◆ **How to complete this task**
Output the entries below word for word, stopping once the line containing "This screenshot has height=484, width=849." is done, and omit each picture.

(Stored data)
——
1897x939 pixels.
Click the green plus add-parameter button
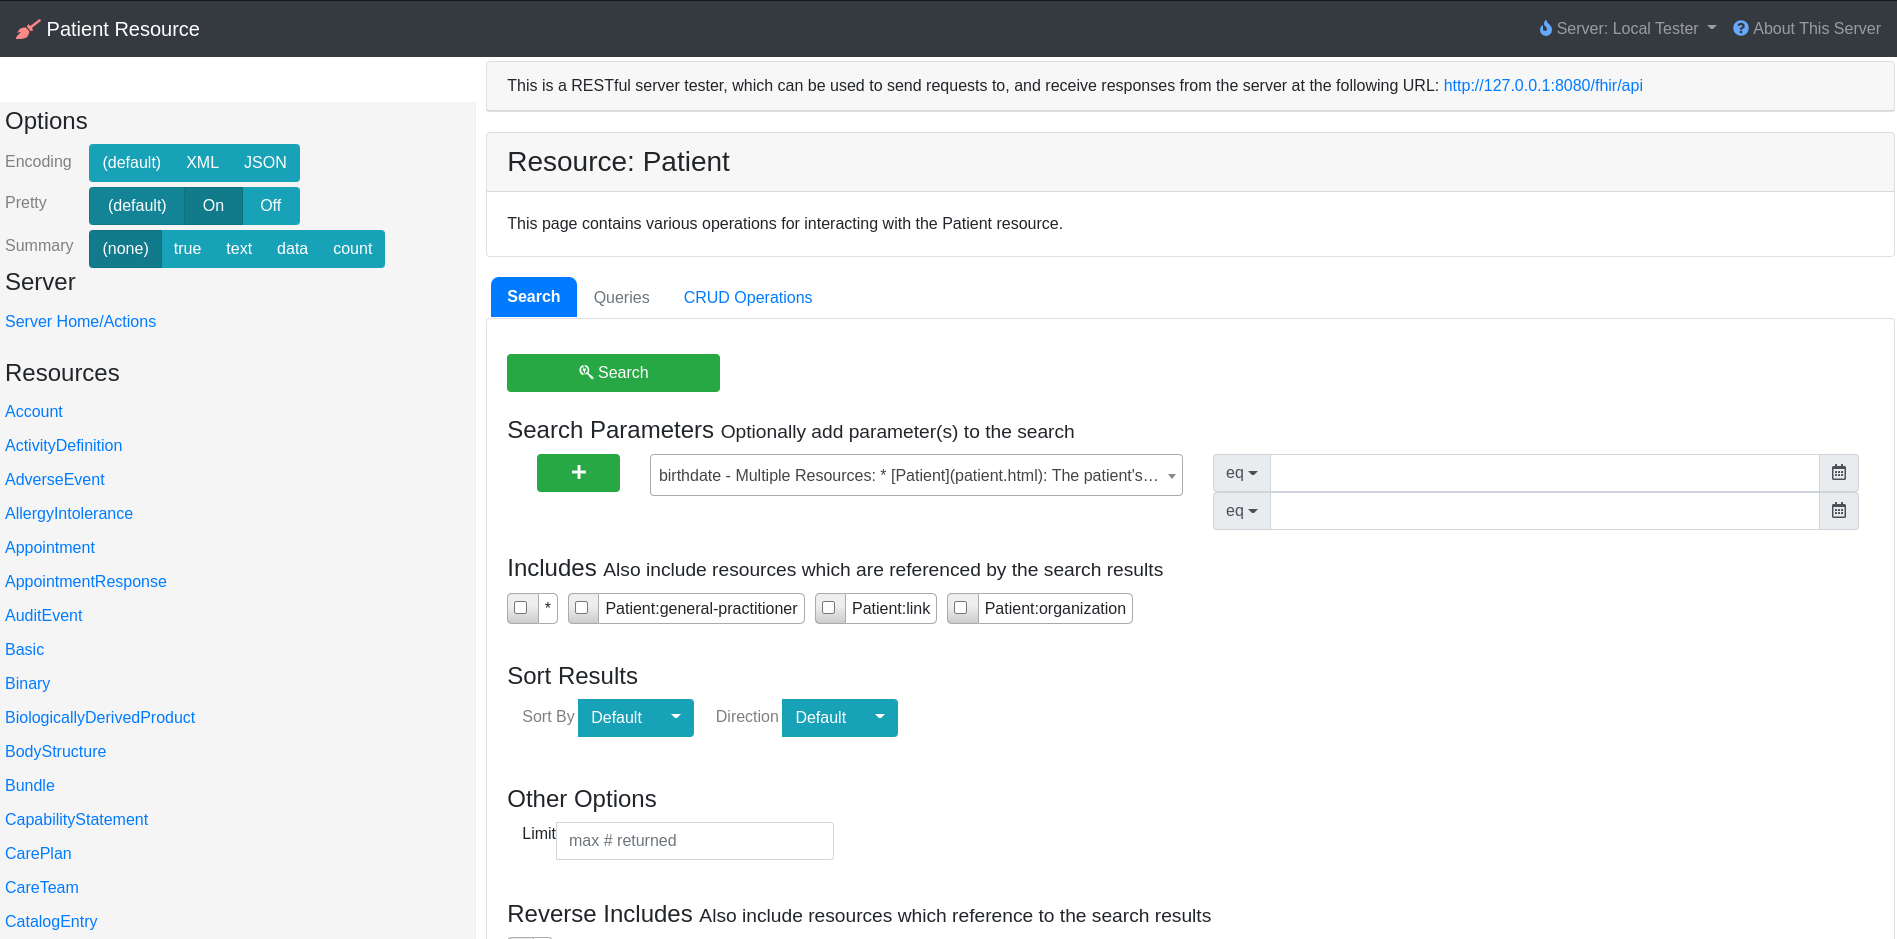point(578,473)
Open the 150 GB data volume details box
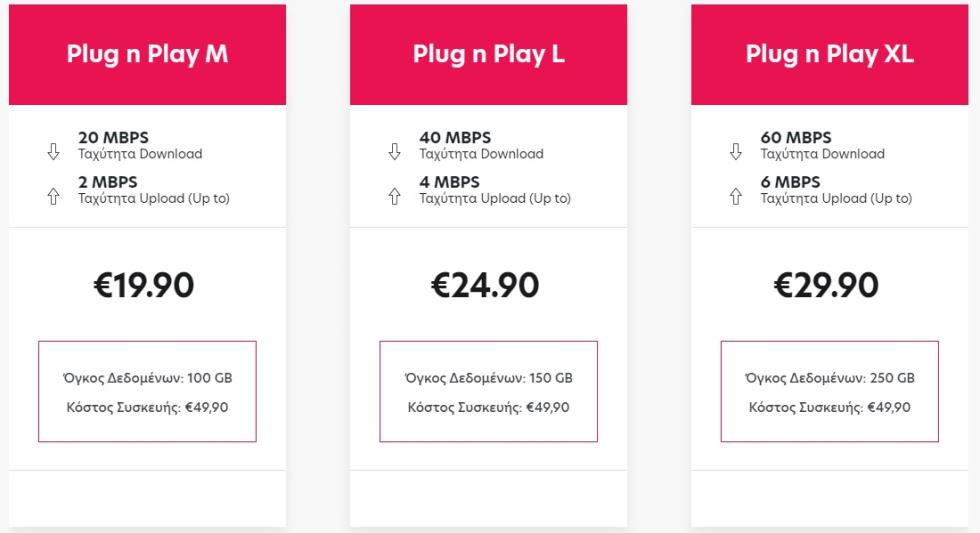Image resolution: width=980 pixels, height=533 pixels. pyautogui.click(x=489, y=392)
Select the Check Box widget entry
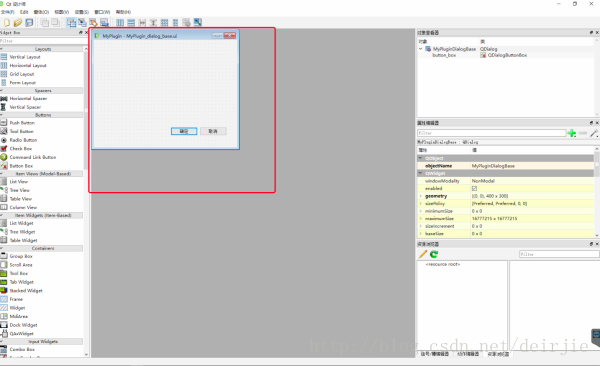The image size is (600, 366). click(x=21, y=149)
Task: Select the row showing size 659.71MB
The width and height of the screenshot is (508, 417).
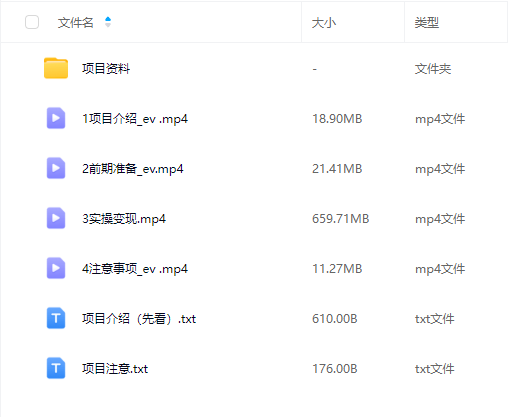Action: pos(254,219)
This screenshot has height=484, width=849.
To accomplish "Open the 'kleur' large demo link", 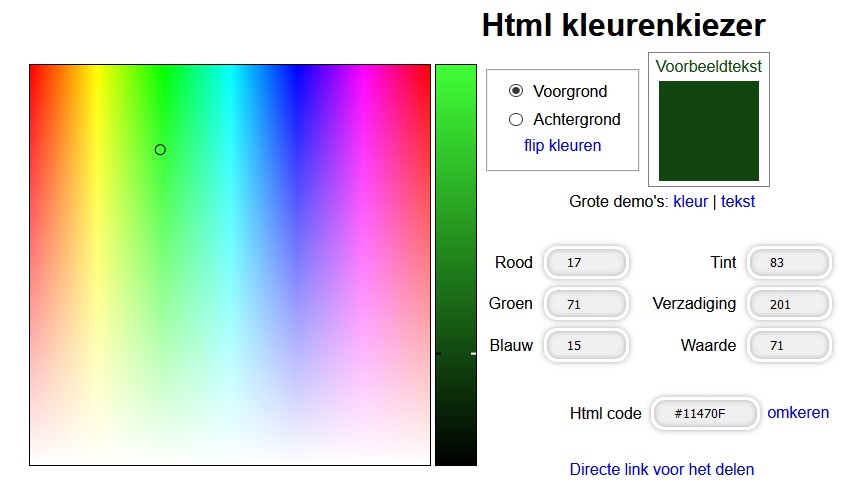I will [x=690, y=201].
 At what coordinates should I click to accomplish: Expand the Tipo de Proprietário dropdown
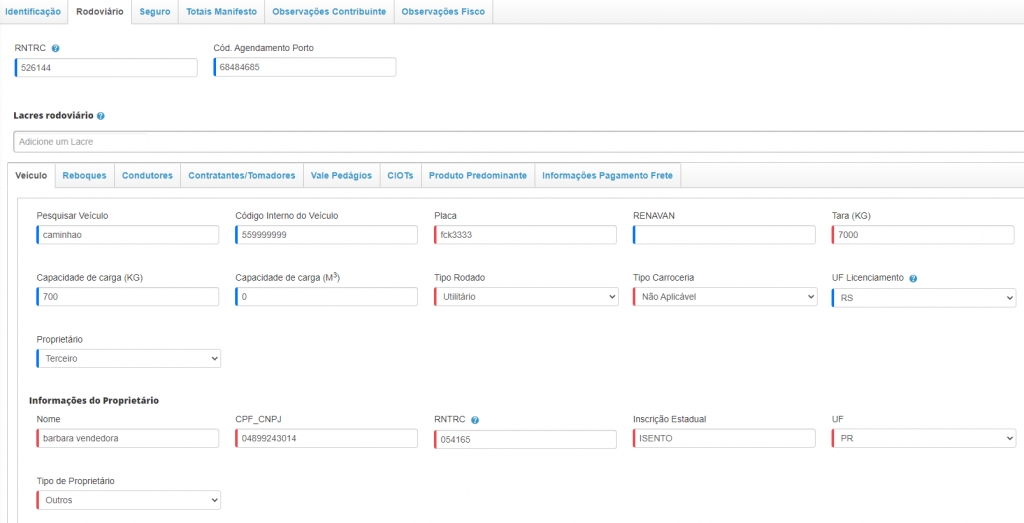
——
◆ **Task answer**
1897x939 pixels.
Click the green plus add-parameter button
point(578,473)
Open the 150 GB data volume details box
Image resolution: width=980 pixels, height=533 pixels. pyautogui.click(x=489, y=392)
Select the Check Box widget entry
The image size is (600, 366). click(x=21, y=149)
Task: Select the row showing size 659.71MB
The width and height of the screenshot is (508, 417).
Action: pos(254,219)
This screenshot has height=484, width=849.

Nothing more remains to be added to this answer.